-- EXERCISE MATERIAL follows --
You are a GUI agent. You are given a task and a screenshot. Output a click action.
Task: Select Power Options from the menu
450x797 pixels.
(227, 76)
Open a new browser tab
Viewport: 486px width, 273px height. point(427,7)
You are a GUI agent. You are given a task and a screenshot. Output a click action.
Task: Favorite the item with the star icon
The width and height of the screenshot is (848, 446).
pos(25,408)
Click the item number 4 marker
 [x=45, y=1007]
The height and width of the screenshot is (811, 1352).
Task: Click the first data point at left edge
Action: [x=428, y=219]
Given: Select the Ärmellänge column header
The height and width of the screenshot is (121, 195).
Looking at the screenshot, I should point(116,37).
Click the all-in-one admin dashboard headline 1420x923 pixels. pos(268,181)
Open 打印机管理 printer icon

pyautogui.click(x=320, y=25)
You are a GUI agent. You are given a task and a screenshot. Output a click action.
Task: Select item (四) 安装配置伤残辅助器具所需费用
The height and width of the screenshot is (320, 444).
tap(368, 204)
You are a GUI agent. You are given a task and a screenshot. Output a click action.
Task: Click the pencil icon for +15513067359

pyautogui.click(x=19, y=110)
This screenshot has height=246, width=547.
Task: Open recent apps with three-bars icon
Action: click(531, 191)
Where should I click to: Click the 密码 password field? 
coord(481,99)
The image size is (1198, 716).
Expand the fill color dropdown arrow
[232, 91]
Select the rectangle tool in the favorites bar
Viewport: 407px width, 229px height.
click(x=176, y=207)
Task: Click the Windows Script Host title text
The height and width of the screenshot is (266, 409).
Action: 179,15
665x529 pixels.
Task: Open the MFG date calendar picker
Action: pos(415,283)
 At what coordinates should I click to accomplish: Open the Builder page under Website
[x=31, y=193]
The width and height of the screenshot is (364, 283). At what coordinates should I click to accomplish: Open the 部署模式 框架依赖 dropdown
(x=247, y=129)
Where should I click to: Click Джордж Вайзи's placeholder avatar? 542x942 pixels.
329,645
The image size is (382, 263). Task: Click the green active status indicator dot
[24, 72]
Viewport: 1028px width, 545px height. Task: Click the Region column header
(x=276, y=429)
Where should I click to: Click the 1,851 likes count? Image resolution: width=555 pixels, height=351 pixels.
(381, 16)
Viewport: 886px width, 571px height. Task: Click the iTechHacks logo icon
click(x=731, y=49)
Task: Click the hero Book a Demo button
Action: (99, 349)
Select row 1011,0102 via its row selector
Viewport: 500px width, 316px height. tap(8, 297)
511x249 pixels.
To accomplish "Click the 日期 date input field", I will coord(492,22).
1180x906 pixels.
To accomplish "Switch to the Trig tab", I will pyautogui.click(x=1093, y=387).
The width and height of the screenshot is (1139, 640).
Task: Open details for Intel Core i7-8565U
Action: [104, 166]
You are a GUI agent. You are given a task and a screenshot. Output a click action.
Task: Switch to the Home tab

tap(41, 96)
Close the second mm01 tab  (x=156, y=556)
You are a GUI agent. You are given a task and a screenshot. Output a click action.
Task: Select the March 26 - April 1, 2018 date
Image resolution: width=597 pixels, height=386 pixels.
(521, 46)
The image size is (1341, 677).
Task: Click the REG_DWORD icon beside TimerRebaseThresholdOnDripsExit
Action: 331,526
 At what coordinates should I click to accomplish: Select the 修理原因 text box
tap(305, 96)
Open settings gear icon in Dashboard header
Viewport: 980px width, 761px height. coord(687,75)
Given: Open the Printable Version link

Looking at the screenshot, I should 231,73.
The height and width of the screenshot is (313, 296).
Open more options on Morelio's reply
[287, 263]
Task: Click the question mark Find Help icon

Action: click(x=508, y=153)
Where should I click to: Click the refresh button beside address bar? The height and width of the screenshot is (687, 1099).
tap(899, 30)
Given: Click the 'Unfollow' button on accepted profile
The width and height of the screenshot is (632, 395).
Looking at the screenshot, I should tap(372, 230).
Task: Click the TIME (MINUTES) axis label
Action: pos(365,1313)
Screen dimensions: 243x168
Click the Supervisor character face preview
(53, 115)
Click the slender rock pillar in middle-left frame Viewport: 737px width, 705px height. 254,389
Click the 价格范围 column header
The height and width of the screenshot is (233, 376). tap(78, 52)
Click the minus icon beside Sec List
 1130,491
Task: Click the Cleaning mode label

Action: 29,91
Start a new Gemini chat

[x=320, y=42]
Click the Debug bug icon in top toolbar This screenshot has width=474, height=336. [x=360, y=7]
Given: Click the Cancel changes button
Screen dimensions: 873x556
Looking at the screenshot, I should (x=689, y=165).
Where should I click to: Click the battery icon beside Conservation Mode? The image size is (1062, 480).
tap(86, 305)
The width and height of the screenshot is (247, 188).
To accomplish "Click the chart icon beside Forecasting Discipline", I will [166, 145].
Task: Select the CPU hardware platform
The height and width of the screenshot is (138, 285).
-- EXERCISE MATERIAL concluded --
• _PROBLEM DESCRIPTION_
Reproduce the data above exactly, leaving nothing out.

• _TASK RESULT_
You are a GUI agent. You are given a task and a screenshot. Output a click action.
Task: Select Power Options from the menu
450x797 pixels.
(227, 76)
Open a new browser tab
Viewport: 486px width, 273px height. point(427,7)
You are a GUI agent. You are given a task and a screenshot. Output a click action.
Task: Favorite the item with the star icon
The width and height of the screenshot is (848, 446).
pos(25,408)
Click the item number 4 marker
 [x=45, y=1007]
The height and width of the screenshot is (811, 1352).
Task: Click the first data point at left edge
Action: [x=428, y=219]
Given: Select the Ärmellänge column header
The height and width of the screenshot is (121, 195).
Looking at the screenshot, I should point(116,37).
Click the all-in-one admin dashboard headline 1420x923 pixels. pos(268,181)
Open 打印机管理 printer icon

pyautogui.click(x=320, y=25)
You are a GUI agent. You are given a task and a screenshot. Output a click action.
Task: Select item (四) 安装配置伤残辅助器具所需费用
The height and width of the screenshot is (320, 444).
tap(368, 204)
You are a GUI agent. You are given a task and a screenshot. Output a click action.
Task: Click the pencil icon for +15513067359

pyautogui.click(x=19, y=110)
This screenshot has height=246, width=547.
Task: Open recent apps with three-bars icon
Action: click(531, 191)
Where should I click to: Click the 密码 password field? 
coord(481,99)
The image size is (1198, 716).
Expand the fill color dropdown arrow
[232, 91]
Select the rectangle tool in the favorites bar
Viewport: 407px width, 229px height.
click(x=176, y=207)
Task: Click the Windows Script Host title text
The height and width of the screenshot is (266, 409).
Action: 179,15
665x529 pixels.
Task: Open the MFG date calendar picker
Action: pos(415,283)
 At what coordinates should I click to accomplish: Open the Builder page under Website
[x=31, y=193]
The width and height of the screenshot is (364, 283). At what coordinates should I click to accomplish: Open the 部署模式 框架依赖 dropdown
(x=247, y=129)
Where should I click to: Click Джордж Вайзи's placeholder avatar? 542x942 pixels.
329,645
The image size is (382, 263). Task: Click the green active status indicator dot
[24, 72]
Viewport: 1028px width, 545px height. Task: Click the Region column header
(x=276, y=429)
Where should I click to: Click the 1,851 likes count? Image resolution: width=555 pixels, height=351 pixels.
(381, 16)
Viewport: 886px width, 571px height. Task: Click the iTechHacks logo icon
click(x=731, y=49)
Task: Click the hero Book a Demo button
Action: (99, 349)
Select row 1011,0102 via its row selector
Viewport: 500px width, 316px height. tap(8, 297)
511x249 pixels.
To accomplish "Click the 日期 date input field", I will coord(492,22).
1180x906 pixels.
To accomplish "Switch to the Trig tab", I will pyautogui.click(x=1093, y=387).
The width and height of the screenshot is (1139, 640).
Task: Open details for Intel Core i7-8565U
Action: [104, 166]
You are a GUI agent. You are given a task and a screenshot. Output a click action.
Task: Switch to the Home tab

tap(41, 96)
Close the second mm01 tab  (x=156, y=556)
You are a GUI agent. You are given a task and a screenshot. Output a click action.
Task: Select the March 26 - April 1, 2018 date
Image resolution: width=597 pixels, height=386 pixels.
(521, 46)
The image size is (1341, 677).
Task: Click the REG_DWORD icon beside TimerRebaseThresholdOnDripsExit
Action: 331,526
 At what coordinates should I click to accomplish: Select the 修理原因 text box
tap(305, 96)
Open settings gear icon in Dashboard header
Viewport: 980px width, 761px height. coord(687,75)
Given: Open the Printable Version link

Looking at the screenshot, I should 231,73.
The height and width of the screenshot is (313, 296).
Open more options on Morelio's reply
[287, 263]
Task: Click the question mark Find Help icon

Action: click(x=508, y=153)
Where should I click to: Click the refresh button beside address bar? The height and width of the screenshot is (687, 1099).
tap(899, 30)
Given: Click the 'Unfollow' button on accepted profile
The width and height of the screenshot is (632, 395).
Looking at the screenshot, I should tap(372, 230).
Task: Click the TIME (MINUTES) axis label
Action: pos(365,1313)
Screen dimensions: 243x168
Click the Supervisor character face preview
(53, 115)
Click the slender rock pillar in middle-left frame Viewport: 737px width, 705px height. 254,389
Click the 价格范围 column header
The height and width of the screenshot is (233, 376). tap(78, 52)
Click the minus icon beside Sec List
 1130,491
Task: Click the Cleaning mode label

Action: 29,91
Start a new Gemini chat

[x=320, y=42]
Click the Debug bug icon in top toolbar This screenshot has width=474, height=336. [x=360, y=7]
Given: Click the Cancel changes button
Screen dimensions: 873x556
Looking at the screenshot, I should (x=689, y=165).
Where should I click to: Click the battery icon beside Conservation Mode? The image size is (1062, 480).
tap(86, 305)
The width and height of the screenshot is (247, 188).
To accomplish "Click the chart icon beside Forecasting Discipline", I will [166, 145].
Task: Select the CPU hardware platform
The height and width of the screenshot is (138, 285).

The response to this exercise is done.